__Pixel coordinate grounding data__
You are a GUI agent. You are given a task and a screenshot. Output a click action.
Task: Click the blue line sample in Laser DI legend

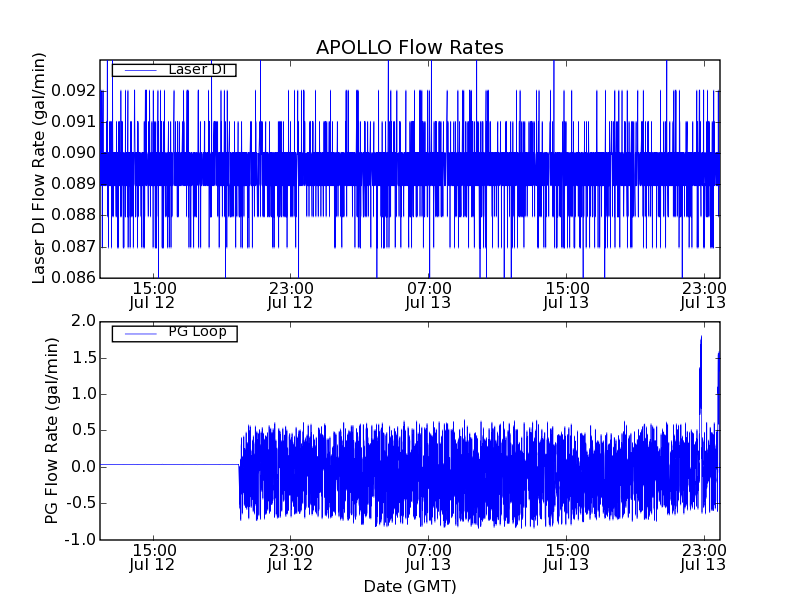coord(138,70)

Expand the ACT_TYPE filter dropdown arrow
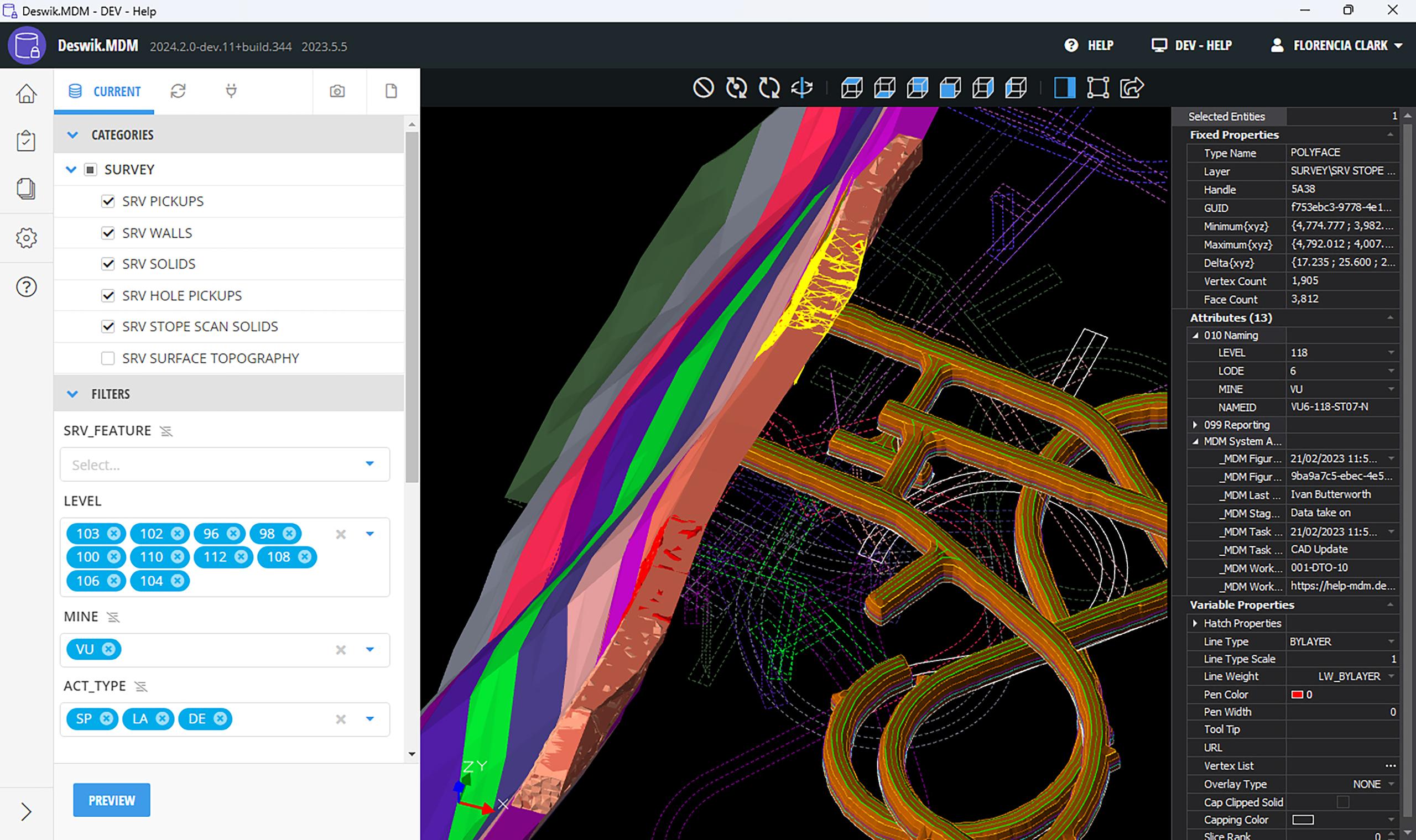(x=370, y=718)
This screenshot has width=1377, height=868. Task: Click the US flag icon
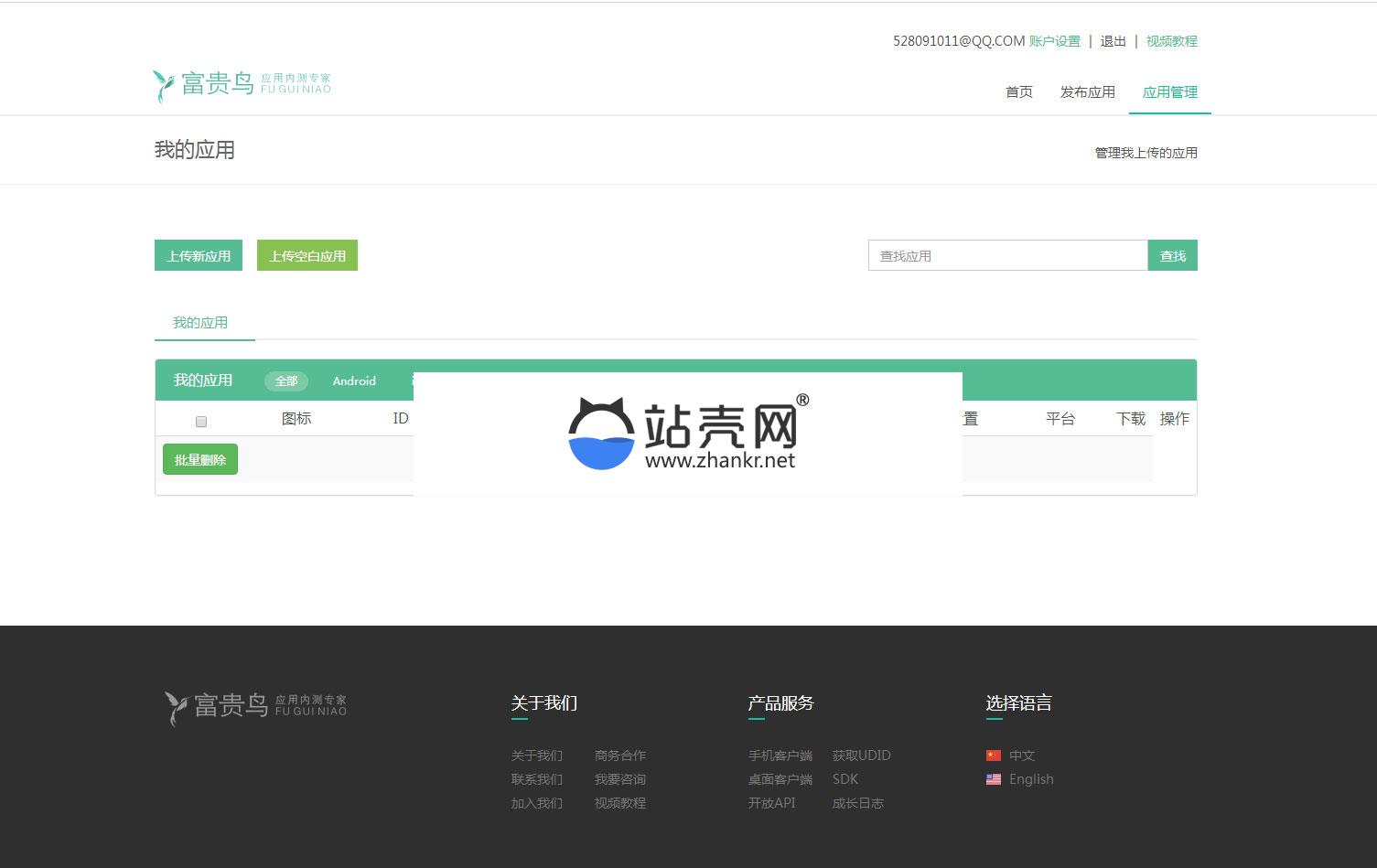coord(994,779)
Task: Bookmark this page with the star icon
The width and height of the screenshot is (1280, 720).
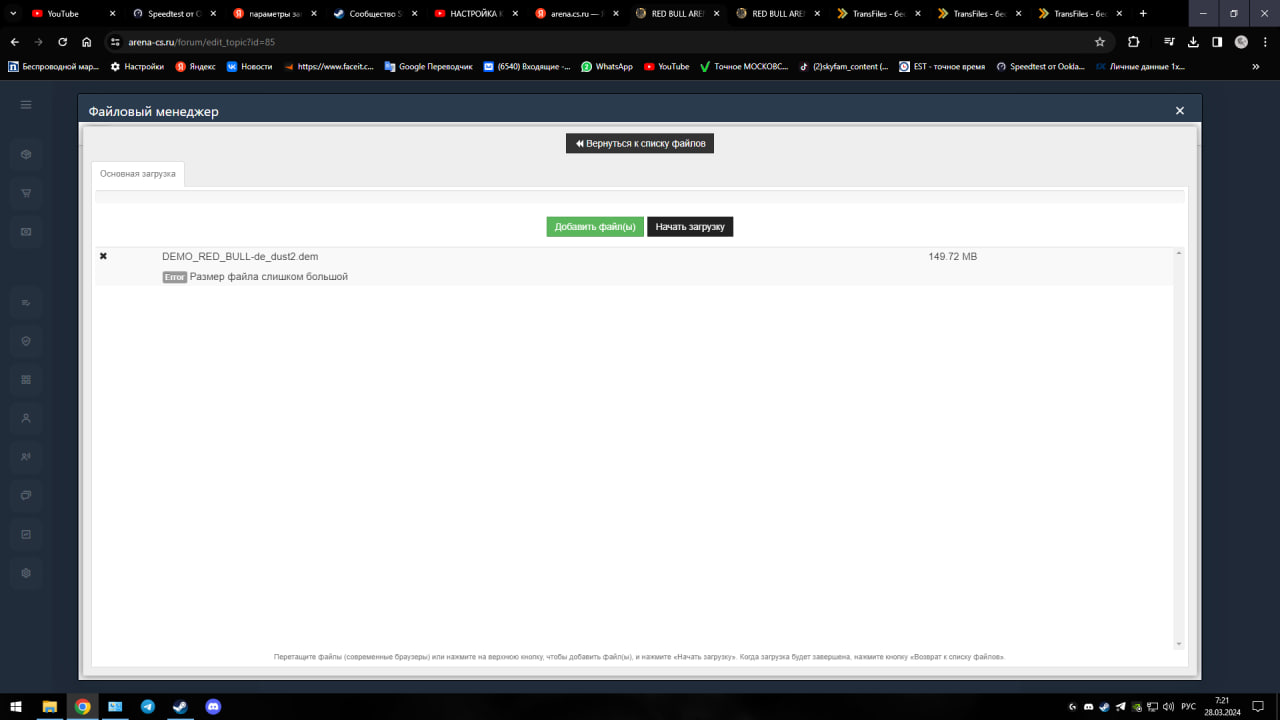Action: pyautogui.click(x=1100, y=42)
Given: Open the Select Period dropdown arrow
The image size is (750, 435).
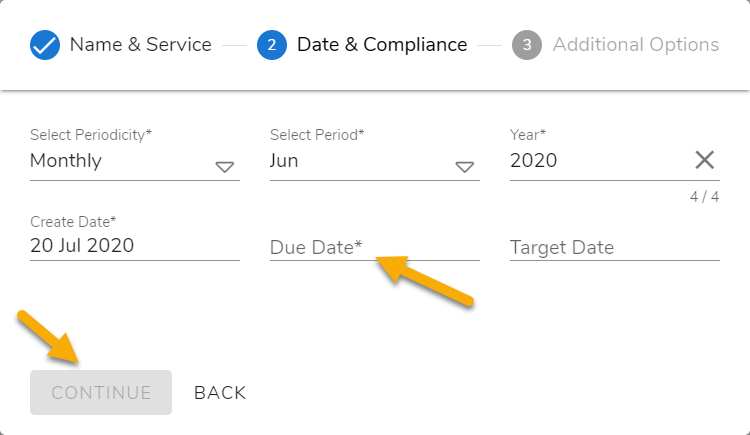Looking at the screenshot, I should pos(465,167).
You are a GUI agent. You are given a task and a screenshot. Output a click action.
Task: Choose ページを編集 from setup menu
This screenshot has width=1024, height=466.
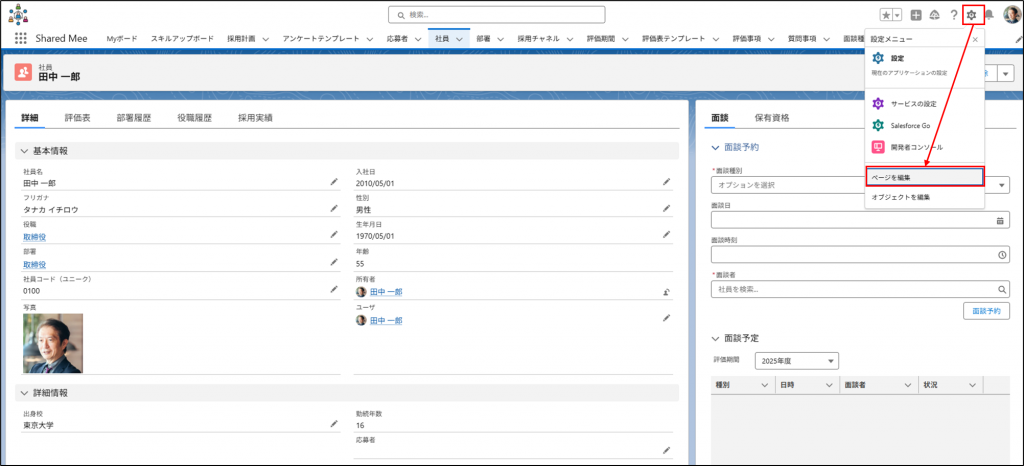pyautogui.click(x=924, y=177)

__Exercise brief__
Would you retype the lines from the line containing "Task: Bookmark this page with the star icon" to the final line of the entries above, exactly as given and without pictures?

__Answer to the exercise__
Task: Bookmark this page with the star icon
The width and height of the screenshot is (1280, 720).
Action: pyautogui.click(x=1100, y=42)
Given: Open the Select Period dropdown arrow
The image size is (750, 435).
Looking at the screenshot, I should pos(465,167).
You are a GUI agent. You are given a task and a screenshot. Output a click action.
Task: Choose ページを編集 from setup menu
This screenshot has width=1024, height=466.
pyautogui.click(x=924, y=177)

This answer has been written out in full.